Not all crema is created equal. Many home espresso machines, especially entry-level models, come with pressurized (dual wall) portafilter baskets. These baskets have a false floor with many small holes on the inside but only one tiny exit hole on the outside. This design forces air into the liquid as it exits, creating a thick foam that looks like crema but is structurally different.

Pressurized baskets produce large, bubbly foam through aeration. True crema, formed in a non-pressurized (single wall) basket, is a dense emulsion of coffee oils and CO2 that results from the coffee puck itself providing the resistance. The visual difference is noticeable: real crema is finer, more velvety, and can show tiger striping, while pressurized foam tends to look uniform and bubbly. The flavor difference matters too. Non-pressurized baskets are widely considered superior for taste because the crema reflects the actual extraction quality rather than masking it with artificial aeration.

Why Your Crema Might Be Thin or Missing

If your espresso comes out with barely any crema, the most common culprit is grind size. Too coarse a grind lets water rush through the coffee puck without building enough pressure, producing a fast, under-extracted shot with pale, thin crema and sour flavors. As a benchmark, a well-extracted espresso shot should take roughly 25 to 30 seconds to pull. If yours finishes in under 20 seconds, your grind is almost certainly too coarse.

Coffee freshness is another major factor. Because crema depends on CO2 trapped in the beans, stale coffee simply doesn’t have enough gas left to produce a proper foam layer. Most specialty roasters recommend using beans within two to four weeks of their roast date for espresso. Pre-ground coffee loses CO2 even faster, so grinding just before brewing makes a significant difference.

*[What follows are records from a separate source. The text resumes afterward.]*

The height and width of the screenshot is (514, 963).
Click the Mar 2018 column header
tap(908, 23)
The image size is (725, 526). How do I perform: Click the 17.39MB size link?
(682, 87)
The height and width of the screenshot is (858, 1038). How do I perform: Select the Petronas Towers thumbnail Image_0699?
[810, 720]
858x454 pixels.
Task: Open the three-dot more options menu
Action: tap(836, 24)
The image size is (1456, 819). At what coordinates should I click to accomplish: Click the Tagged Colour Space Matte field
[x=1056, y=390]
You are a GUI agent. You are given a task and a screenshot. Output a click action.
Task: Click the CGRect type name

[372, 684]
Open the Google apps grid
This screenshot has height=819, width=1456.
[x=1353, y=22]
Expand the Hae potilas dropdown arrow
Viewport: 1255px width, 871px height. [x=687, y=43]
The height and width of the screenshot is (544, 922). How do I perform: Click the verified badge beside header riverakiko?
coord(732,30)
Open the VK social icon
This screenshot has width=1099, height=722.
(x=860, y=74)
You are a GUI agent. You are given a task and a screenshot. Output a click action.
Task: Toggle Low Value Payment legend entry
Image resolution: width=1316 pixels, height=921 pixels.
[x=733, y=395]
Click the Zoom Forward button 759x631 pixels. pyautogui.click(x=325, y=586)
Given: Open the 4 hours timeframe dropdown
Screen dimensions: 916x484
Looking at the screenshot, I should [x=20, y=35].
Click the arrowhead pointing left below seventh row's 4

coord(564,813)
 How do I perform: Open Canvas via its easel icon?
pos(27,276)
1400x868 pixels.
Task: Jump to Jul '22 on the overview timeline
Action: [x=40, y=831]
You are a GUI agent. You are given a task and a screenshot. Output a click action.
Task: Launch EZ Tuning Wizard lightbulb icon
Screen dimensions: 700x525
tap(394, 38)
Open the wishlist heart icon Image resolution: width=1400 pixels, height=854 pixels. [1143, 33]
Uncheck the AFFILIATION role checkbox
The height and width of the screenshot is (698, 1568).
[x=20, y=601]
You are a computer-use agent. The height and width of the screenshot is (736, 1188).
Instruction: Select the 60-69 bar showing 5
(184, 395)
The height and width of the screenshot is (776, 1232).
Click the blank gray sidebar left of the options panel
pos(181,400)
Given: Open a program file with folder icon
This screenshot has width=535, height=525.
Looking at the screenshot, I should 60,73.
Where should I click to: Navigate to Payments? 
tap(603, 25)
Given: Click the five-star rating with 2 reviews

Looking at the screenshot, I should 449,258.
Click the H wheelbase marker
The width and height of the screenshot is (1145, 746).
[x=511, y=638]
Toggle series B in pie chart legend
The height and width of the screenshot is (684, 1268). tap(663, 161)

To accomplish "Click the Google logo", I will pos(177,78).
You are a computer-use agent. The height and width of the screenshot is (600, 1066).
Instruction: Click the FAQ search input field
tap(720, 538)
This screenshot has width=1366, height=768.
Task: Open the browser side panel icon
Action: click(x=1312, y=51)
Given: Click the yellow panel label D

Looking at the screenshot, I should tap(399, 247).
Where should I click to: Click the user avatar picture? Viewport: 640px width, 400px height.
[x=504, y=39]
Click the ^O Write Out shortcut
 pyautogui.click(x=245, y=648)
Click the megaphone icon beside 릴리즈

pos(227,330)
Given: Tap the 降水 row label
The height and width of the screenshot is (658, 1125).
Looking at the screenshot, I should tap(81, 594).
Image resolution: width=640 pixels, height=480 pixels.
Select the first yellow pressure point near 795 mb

A few other variables to check: water temperature should be between 200 and 205°F, as cooler water prevents proper extraction and crema development. Under-dosing your portafilter (using too little ground coffee) results in weak resistance, fast flow, and thin crema. And if your machine’s pump isn’t generating enough pressure, typically around 9 bars for espresso, the CO2 won’t emulsify properly regardless of your other settings. Adjusting grind size first, then dose, then checking bean freshness will solve crema problems in most cases.